Que les habitants de ce littoral se réveillent de leur engourdissement, et qu’ils comprennent que dans leur pays si pittoresque et si accidenté par les soulèvements volcaniques, la vigne est la plante providentielle qui doit transformer les terres incultes et leur donner une immense valeur; qu’ils comprennent enfin, que leur contrée, par le relief de son territoire, par ses magnifiques coteaux, peut devenir une seconde Bourgogne, supérieure peut-être à la première, de toute la fécondité native de ses terrains, et de la chaleur généreuse de son soleil méridional. N’ont-ils pas à côté d’eux de grands et de salutaires exemples dans le Bordelais, et déjà depuis longtemps, n’auraient-ils pas dû les suivre.

Dans le sud-ouest se trouvent réunies toutes les chances du succès; un sol accidenté que la mer et les montagnes semblent embrasser avec amour; un climat tempéré, et un soleil qui sourit à la terre en la fécondant; et là, ce n’est pas seulement un ciel clément qui se prête bien à la culture de la vigne et à la qualité si élevée de ses produits, c’est encore un terrain privilégié ; dans ces contrées se rencontrent des surfaces d’une immense étendue merveilleusement constituées pour la viticulture, des terrains coupés, ondulés, continuellement tourmentés, des sols aridés, brûles par le soleil et la sécheresse, et auxquels la vigne seule peut donner une valeur.

A un autre point de vue, le perfectionnement de la culture de la vigne et son extension deviennent pour ces contrées d’une nécessité absolue. On paraît oublier trop facilement la révolution que vont produire dans le Sud-Ouest les voies ferrées, quand elles le relieront d’un côté à l’Espagne et de l’autre au midi de la France; avec l’économie et la facilité des transports que la vapeur amène avec elle, ces deux contrées vont déverser sur la zône pyrénéenne le trop plein de leurs récoltes exubérantes, et, si elle ne se hâte, elle peut perdre les avantages que le climat et un sol privélégié lui ont départis: car le commerce une fois établi de vins communs, mais à bon marché, il lui sera difficile de lutter contre les habitudes qu’il fait naître, et de détruire des relations qui auront eu le temps de faire d’assez profondes racines.

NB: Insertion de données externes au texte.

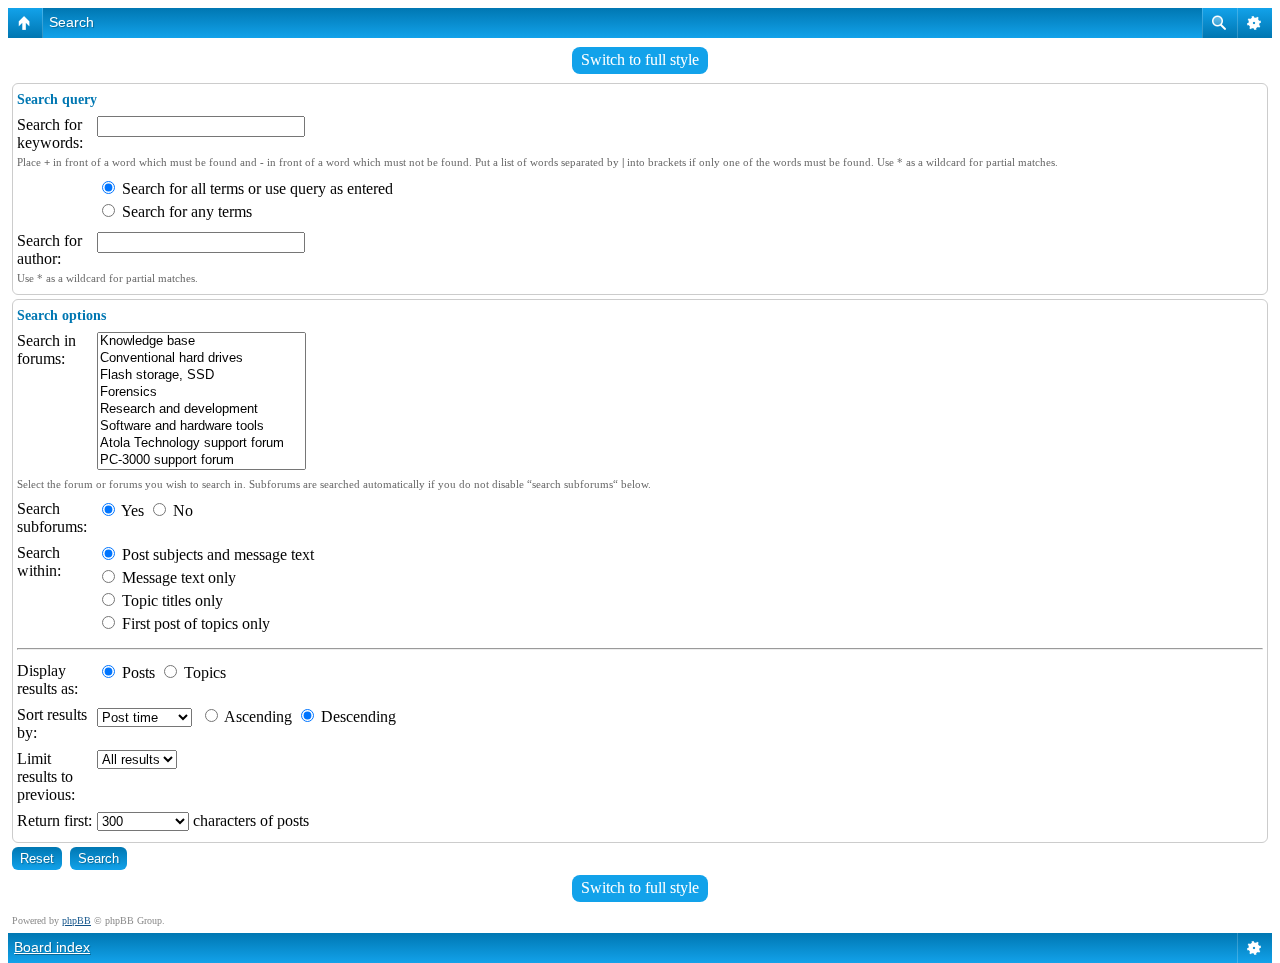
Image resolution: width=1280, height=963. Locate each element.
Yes (131, 510)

La zône pyrénéenne est donc dans l’obligation de tendre, par tous ses efforts, à abaisser le prix de revient, tout en conservant la qualité et augmentant la quantité de ses vins; en dehors de cette voie dans laquelle elle doit s’engager vite et d’un pas résolu, il n’y a pour les propriétaires des coteaux ou des terrains en friche de ces contrées, c’est-à-dire pour plus des trois quarts de cette zône, que géne et que misère.

Le département des Basses-Pyrénées a tardé beaucoup à s’engager dans une voie progressive: — c’est que pour beaucoup d’hommes de ce département, industrie agricole est synonime de pauvreté et de détresse: et, en effet, l’agriculture qui est aujourd’hui l’art d’obtenir de la terre la plus grande somme de produits possible, a été pour le Béarn et est encore bien souvent pour lui, il faut le reconnaître, l’art de se ruiner honnêtement. Le Béarn est considéré par tous comme ingrat et infertile, et cependant il est le pays vignoble par excellence: encadré dans les lignes grandioses de ses montagnes, il présente des conditions géologiques qui n’appartiennent qu’à lui; ses collines, ses coteaux, ses montagnes entrecoupées de vallées, qui se succèdent les unes aux autres, et dont les pentes dénudées sont stériles, deviendraient avec la vigne la source d’une immense richesse: enfin, les chemins de fer qui vont relier le Béarn aux deux mers lui offriraient tous les moyens d’exportation. Comment la France, et spécialement le Sud-Ouest et le Béarn, ne s’apperçoivent-ils pas qu’ils ont été chargés par la providence de fournir de vins toutes les contrées du monde qui en sont privées.